Взрослый, отстраненный взгляд на происходящее, который, оставаясь за скобками, тем не менее явно определяет авторское восприятие, позволяет видеть картину и драматически и комически одновременно. Драматически - как всякий тяжелый и по-настоящему ранящий конфликт, и комически - как нелепые сцены с напыщенной и идеологизированной лексикой, нимало не подходящей к семейным склокам.
Раздвоенность сознания взрослых героев повести подчеркивается в тексте раздвоенностью сознания ребенка. Он принадлежит к двум разным мирам. "Просвещенная" бабушка презрительно аттестует другую бабушку, "не просвещенную", и ее мужа (деда мальчика) - "мещане". Но ребенку оказывается гораздо уютнее в их "простом" мире, куда он по временам мечтает попасть "насовсем". Но и этот мирок оказывается далеко не так уж прост. В бредовом видении во время болезни он трансформируется в картину грубого застолья, где метафорически высвечиваются "свинцовые мерзости", представляемые ребенком не как реальные понятия, а как пугающие бессознательные образы.
Эта детская раздвоенность отчасти задается тем двусмысленным воспитанием, которое дает ему "просвещенная" семья. Ребенку внушают, что лучшее - это "народ". Он и хочет быть таким, как народ, таким, как те, кого он видит во дворе, в школе, в "низшей" семье... Но сам при этом прекрасно осознает, что ни он, ни его "профессорская" родня к этому "народу" не принадлежат.

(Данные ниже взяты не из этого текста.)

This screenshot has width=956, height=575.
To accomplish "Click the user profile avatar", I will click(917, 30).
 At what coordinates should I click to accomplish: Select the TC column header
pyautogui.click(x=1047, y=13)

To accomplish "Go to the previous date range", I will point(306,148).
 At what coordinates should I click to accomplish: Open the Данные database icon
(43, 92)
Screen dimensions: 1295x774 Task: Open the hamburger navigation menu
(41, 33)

Они другие - но ребенок еще не в состоянии понять это отличие. На словах - преклонение перед "народом", на деле - ежедневные саркастические реплики в его адрес, нескрываемое презрение к тому жизненному копошению, которое в "просвещенной" семье принято считать низким.

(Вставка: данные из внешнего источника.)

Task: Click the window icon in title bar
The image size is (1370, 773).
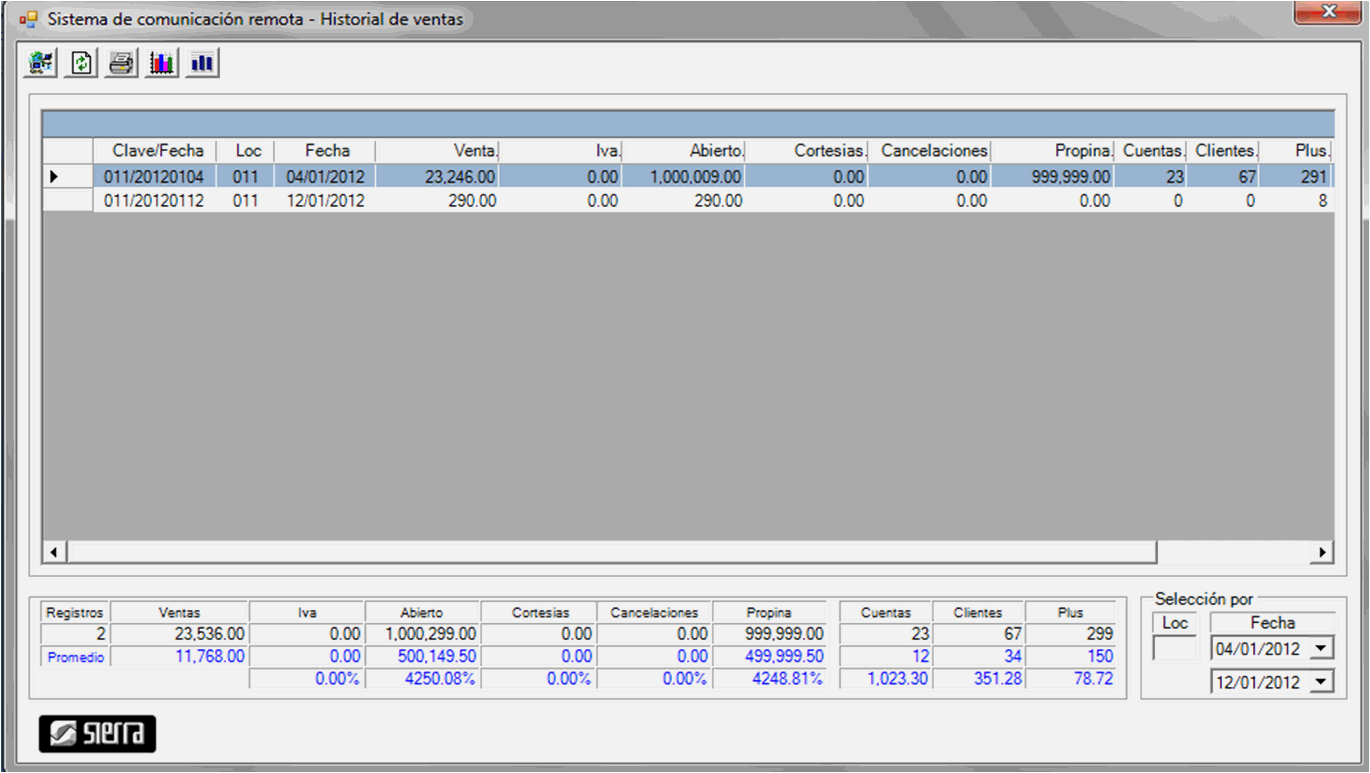Action: coord(28,19)
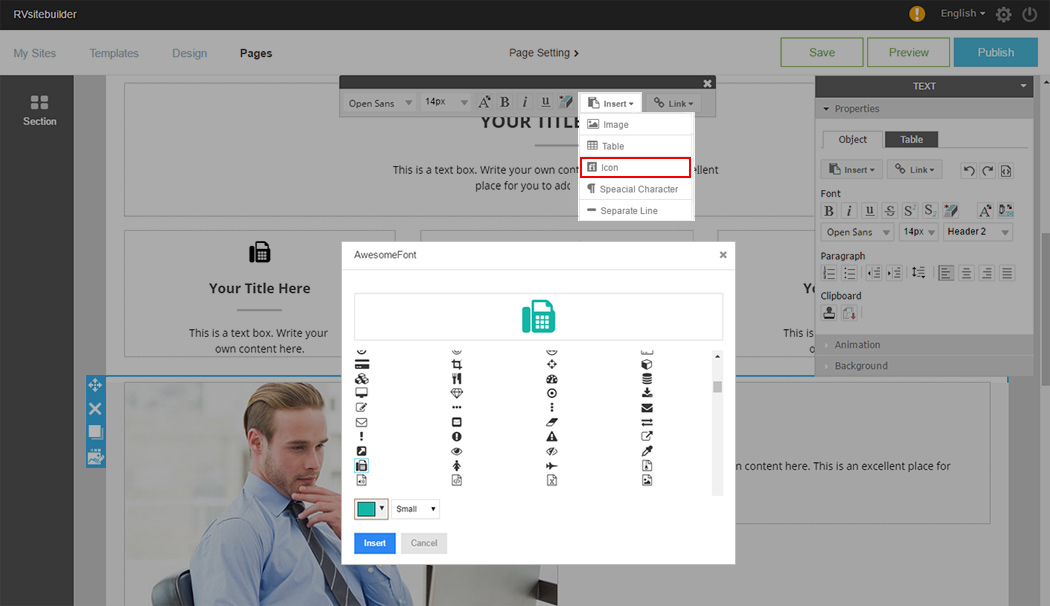Choose the eye icon in the icon picker
This screenshot has width=1050, height=606.
pos(457,451)
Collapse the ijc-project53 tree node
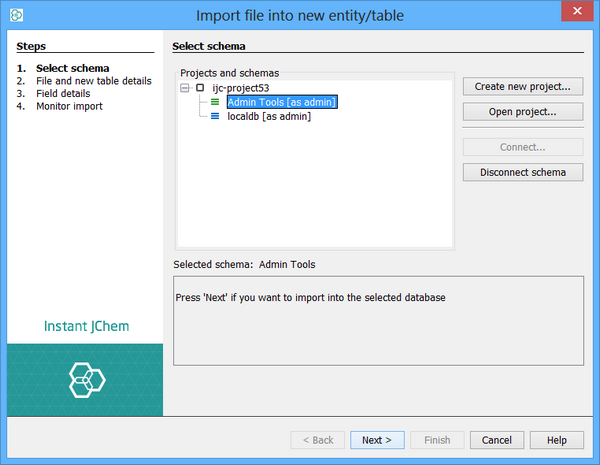Screen dimensions: 600x465 (x=185, y=88)
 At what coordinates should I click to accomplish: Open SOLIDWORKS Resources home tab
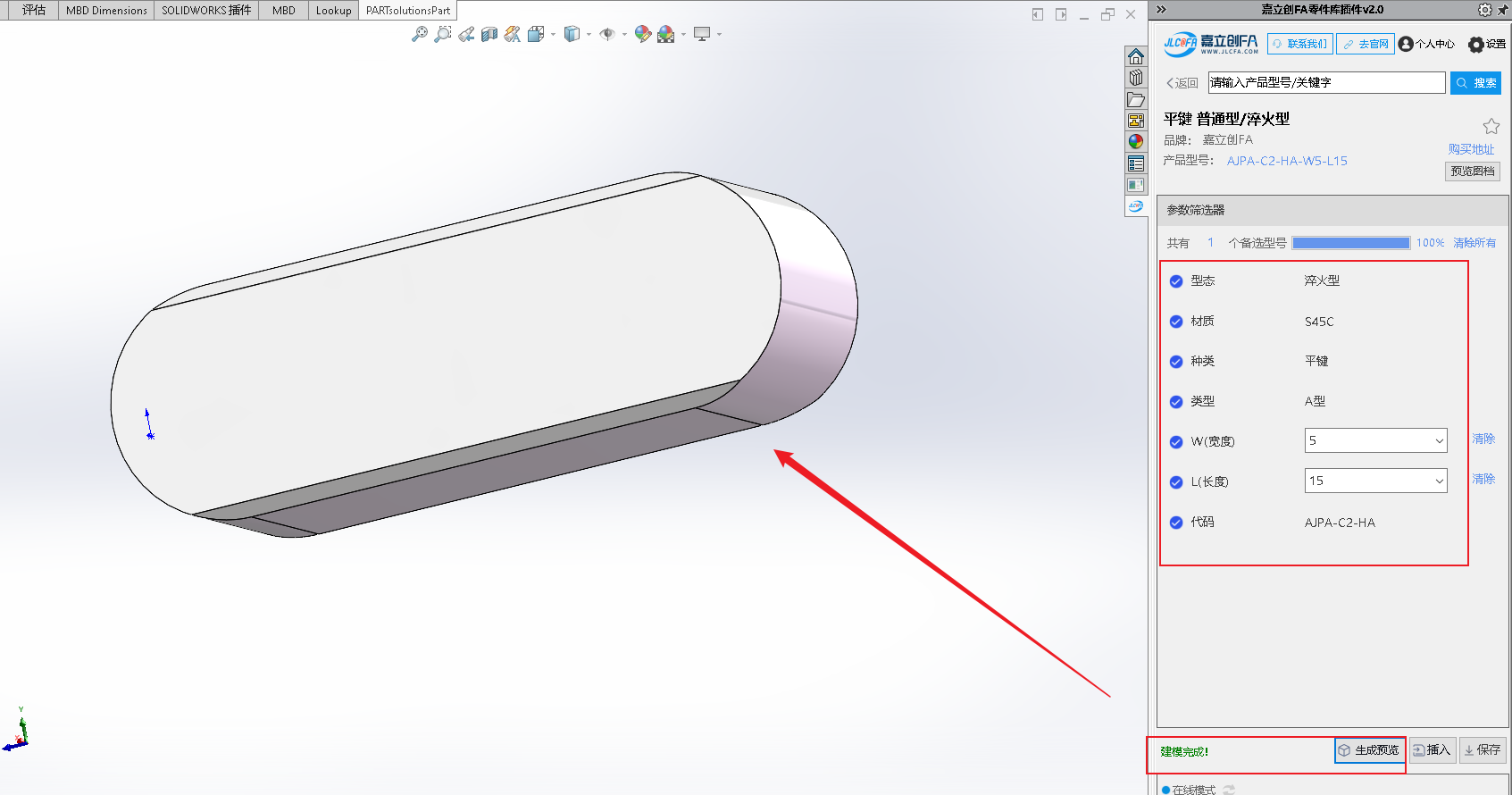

Имеется в книге и еще один пласт - религиозный. Подан он тоже неоднозначно. У "простой" бабушки есть сосед - вдовец, у которого какое-то время назад убили дочь. Этот несчастный занят богоискательством: он пишет нескончаемую статью, доказывающую правомочность и полезность христианских заповедей даже при отсутствии Бога, и читает ее соседям. Удвоенная дикость происходящего: евангельские цитаты перемежаются с марксистской догматикой, и сам трактат - с репликами малограмотных и полупьяных слушателей.
Эта тема получает продолжение в одном из рассказов. Мальчика-рассказчика его дворовая подружка натравливает на дочку дворника Матрешу, убеждая, что та верит в Бога и потому - язычница. В конце концов несчастная Матреша проговаривает своим обидчикам что-то вроде символа веры, - но дети, незнакомые ни с лексикой, ни с символикой христианства, не способны даже правильно разобрать слова. Детское ощущение правоты и взрослое, отрефлектированное, чувство вины делают этот рассказ особенно впечатляющим.
Вообще в этой книге много неразрешимого - неразрешимого даже по прошествии времени, которое, казалось бы, все расставляет по местам. В отличие от других подобных "воспоминаний юности", она продиктована не ностальгическими поисками утраченного детства, а внутренними поисками самого себя. Здесь нет надменной позы современного, все понимающего превосходства над прошлым - видно внимание к прошлому, как части настоящего времени, попытка принять человека со всеми его несовершенствами, не судя и не превознося. Принять человека думающего и неравнодушного. В каком-то смысле - подневольного героя своего времени.